• Requirement:
Below are records; transcribe only the line with "Енергетика (744, 109)" and those after it, through the last line, without any change.

##### Extracted data #####

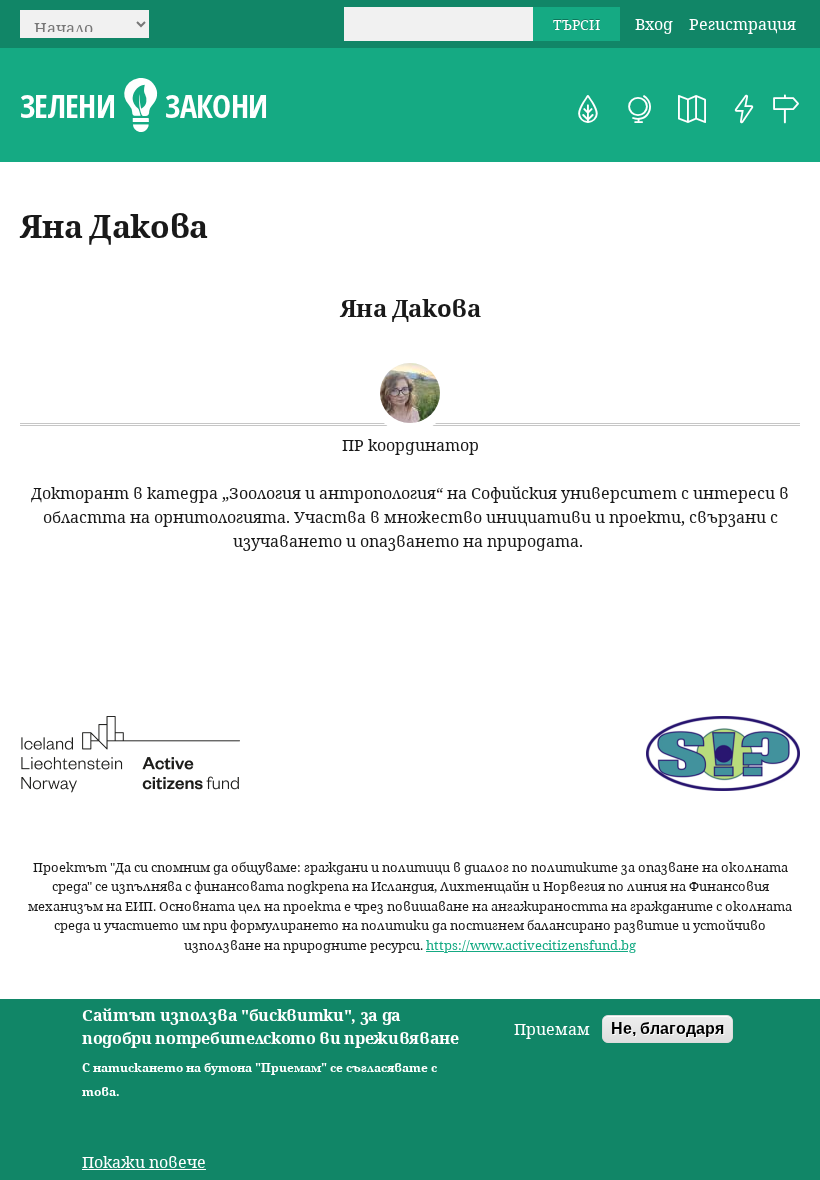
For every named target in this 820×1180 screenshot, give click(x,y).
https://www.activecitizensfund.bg (531, 945)
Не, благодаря (667, 1028)
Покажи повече (144, 1162)
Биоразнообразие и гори (588, 109)
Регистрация (742, 24)
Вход (654, 24)
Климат (640, 109)
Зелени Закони (143, 106)
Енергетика (744, 109)
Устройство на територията (692, 109)
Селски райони (786, 109)
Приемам (552, 1029)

#####

• Result:
Енергетика (744, 109)
Устройство на територията (692, 109)
Селски райони (786, 109)
Приемам (552, 1029)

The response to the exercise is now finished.